Em 1996, o Congresso endureceu o embargo comercial americano depois que caças cubanos abateram dois aviões pilotados por membros do grupo de exilados cubanos Irmãos ao Resgate. Três cidadãos americanos e um residente permanente foram mortos.

Os legisladores aprovaram a Lei de Liberdade e Solidariedade Democrática Cubana, também conhecida como Lei Helms-Burton, que declarou que a resolução das reivindicações de propriedade era uma condição fundamental para restaurar os laços econômicos e diplomáticos com Cuba.

A lei inclui uma disposição que abriu caminho para americanos processarem o regime cubano em tribunal federal pelo “tráfico ou uso” de ativos confiscados —atualmente a questão central nos casos da Suprema Corte.

Mas a lei dava aos presidentes um mecanismo para suspender a disposição e bloquear os processos, que eram política e diplomaticamente controversos.
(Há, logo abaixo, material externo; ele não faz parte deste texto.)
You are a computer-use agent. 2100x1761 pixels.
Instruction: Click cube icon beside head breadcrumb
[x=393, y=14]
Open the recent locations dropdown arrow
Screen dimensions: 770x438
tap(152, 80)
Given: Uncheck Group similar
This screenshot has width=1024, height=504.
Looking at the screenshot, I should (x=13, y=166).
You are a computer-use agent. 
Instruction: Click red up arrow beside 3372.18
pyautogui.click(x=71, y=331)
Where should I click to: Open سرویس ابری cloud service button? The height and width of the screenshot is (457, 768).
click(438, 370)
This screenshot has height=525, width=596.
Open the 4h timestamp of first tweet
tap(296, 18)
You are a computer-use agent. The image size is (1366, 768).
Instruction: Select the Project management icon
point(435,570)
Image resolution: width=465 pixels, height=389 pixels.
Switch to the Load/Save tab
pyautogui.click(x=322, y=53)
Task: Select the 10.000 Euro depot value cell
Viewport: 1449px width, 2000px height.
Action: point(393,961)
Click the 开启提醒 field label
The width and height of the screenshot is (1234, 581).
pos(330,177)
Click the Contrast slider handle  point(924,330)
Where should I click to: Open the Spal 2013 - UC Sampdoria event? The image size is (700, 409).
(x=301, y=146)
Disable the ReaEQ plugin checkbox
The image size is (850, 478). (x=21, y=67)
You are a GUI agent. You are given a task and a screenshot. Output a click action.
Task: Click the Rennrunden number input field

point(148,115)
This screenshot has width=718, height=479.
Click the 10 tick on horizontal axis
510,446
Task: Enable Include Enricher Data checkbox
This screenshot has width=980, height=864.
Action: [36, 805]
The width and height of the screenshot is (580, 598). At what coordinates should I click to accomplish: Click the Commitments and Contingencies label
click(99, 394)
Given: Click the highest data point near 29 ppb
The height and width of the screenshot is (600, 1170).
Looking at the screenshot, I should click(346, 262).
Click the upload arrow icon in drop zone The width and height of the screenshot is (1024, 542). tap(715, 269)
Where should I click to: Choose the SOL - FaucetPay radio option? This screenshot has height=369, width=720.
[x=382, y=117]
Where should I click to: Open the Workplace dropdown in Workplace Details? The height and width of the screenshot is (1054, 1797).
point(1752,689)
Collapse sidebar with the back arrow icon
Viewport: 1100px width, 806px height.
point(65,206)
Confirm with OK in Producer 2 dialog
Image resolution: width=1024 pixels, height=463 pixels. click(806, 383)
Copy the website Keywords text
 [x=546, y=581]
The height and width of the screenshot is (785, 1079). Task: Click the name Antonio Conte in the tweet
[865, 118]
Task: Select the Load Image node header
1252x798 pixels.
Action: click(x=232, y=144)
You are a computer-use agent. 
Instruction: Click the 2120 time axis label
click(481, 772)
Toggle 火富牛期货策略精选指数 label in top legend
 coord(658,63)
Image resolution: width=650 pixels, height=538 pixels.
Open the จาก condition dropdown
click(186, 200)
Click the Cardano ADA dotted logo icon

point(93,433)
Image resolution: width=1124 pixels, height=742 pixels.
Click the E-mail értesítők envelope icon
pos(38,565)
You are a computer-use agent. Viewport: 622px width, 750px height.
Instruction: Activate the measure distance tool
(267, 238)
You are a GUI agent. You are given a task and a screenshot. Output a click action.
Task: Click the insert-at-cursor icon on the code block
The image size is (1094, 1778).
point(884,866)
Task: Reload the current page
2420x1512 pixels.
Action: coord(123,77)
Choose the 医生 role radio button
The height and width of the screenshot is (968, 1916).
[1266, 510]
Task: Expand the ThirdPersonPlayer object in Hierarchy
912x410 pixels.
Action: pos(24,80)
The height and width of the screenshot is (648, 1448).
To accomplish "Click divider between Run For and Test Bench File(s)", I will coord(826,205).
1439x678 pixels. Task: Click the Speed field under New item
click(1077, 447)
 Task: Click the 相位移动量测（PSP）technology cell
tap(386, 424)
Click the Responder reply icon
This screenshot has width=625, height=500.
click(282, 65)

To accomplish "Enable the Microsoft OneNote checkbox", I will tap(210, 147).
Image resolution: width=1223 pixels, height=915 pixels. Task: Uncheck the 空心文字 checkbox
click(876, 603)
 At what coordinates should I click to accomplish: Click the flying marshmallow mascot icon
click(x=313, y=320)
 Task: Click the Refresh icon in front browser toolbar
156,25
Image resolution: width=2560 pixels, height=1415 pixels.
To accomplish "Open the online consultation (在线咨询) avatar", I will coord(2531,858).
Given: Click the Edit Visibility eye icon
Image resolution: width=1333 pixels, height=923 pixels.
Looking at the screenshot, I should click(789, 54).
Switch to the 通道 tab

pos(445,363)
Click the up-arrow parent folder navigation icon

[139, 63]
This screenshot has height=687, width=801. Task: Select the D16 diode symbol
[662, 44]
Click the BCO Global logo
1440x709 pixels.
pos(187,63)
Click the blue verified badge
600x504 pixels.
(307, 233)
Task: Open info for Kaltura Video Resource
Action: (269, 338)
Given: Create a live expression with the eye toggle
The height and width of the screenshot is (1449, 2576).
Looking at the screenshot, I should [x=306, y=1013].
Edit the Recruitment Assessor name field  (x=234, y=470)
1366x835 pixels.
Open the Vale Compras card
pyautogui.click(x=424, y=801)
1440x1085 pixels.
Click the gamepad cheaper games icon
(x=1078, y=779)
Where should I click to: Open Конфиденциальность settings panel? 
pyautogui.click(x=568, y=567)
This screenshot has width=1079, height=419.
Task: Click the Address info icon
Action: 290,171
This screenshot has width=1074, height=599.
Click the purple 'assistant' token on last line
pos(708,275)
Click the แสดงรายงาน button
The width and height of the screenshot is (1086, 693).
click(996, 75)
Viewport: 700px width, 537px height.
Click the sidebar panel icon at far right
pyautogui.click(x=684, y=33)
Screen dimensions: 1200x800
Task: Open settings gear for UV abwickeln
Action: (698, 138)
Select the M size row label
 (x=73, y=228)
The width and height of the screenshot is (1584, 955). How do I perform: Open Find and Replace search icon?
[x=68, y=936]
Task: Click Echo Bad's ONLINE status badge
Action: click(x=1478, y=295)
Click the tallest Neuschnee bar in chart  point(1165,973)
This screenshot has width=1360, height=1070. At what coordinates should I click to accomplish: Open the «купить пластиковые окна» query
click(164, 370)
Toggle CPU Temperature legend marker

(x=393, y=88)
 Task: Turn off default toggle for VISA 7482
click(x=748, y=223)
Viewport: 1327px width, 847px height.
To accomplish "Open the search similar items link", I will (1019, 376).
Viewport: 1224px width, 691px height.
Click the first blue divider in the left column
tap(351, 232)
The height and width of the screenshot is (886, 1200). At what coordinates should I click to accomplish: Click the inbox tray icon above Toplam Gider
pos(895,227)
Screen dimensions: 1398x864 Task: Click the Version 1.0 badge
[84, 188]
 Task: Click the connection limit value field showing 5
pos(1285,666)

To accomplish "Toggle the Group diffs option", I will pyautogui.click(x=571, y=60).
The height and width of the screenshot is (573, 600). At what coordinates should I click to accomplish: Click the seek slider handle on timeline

Presidentes de ambos os partidos haviam suspendido a disposição até que o primeiro governo Trump a ativou em 2019.

Essa mudança de política abriu caminho para a Havana Docks Corporation processar as empresas de cruzeiros por atracarem nas docas e levarem quase 1 milhão de pessoas a Havana. A empresa construiu, possuía e operava as instalações portuárias no início do século 20 como parte de um acordo de 99 anos com o governo cubano pré-Castro, permitindo-lhe operar o porto até pelo menos 2004. Quando o regime comunista assumiu e confiscou as docas, a empresa ainda tinha 44 anos restantes em seu acordo.

A indústria de cruzeiros comunicou que havia agido legalmente ao trabalhar com o regime cubano e usar as docas, e que estava seguindo a orientação do governo de Barack Obama, que incentivou viagens a Cuba em 2016 durante um breve período de relações diplomáticas renovadas.

Um juiz federal da Flórida decidiu contra as empresas de cruzeiros em 2022, rejeitando a argumentação de que o uso das docas equivalia a viagem legal. O juiz ordenou que as quatro empresas de cruzeiros pagassem pelo menos US$ 110 milhões cada.

O Tribunal de Apelações do 11º Circuito dos EUA reverteu a decisão, concluindo que os direitos da empresa sobre a propriedade e operações do cais tinham um prazo limite e teriam terminado em 2004 sob o acordo original com o regime cubano.